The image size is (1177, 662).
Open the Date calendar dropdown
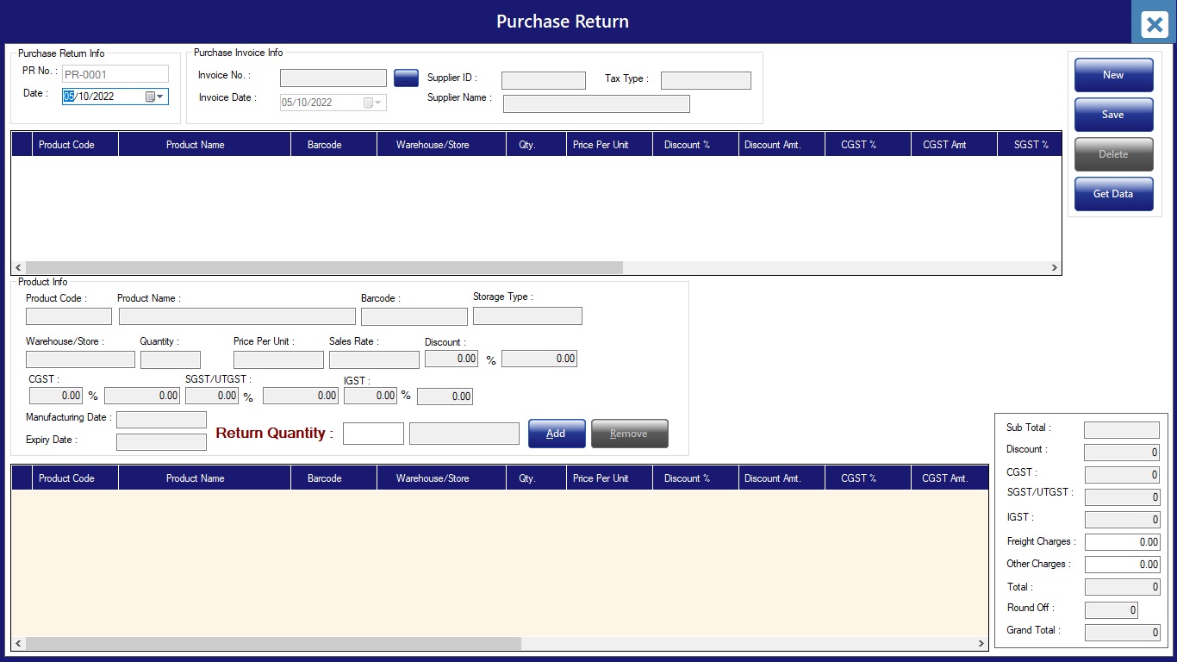(x=160, y=97)
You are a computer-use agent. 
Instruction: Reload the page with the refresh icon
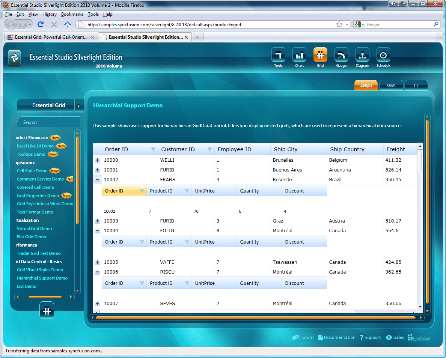point(41,25)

┄┄┄┄┄┄

Exercise objective - Arrange the records from the line with "You are a computer-use agent." through the end of the records as a two-column CSV with the columns instruction and location. Give one row per record, with its text and its answer each in one quoted field, line breaks turned into spaces, and the pictures left out.

Answer to the task -
instruction,location
"You are a computer-use agent. Instruction: Reload the page with the refresh icon","point(41,25)"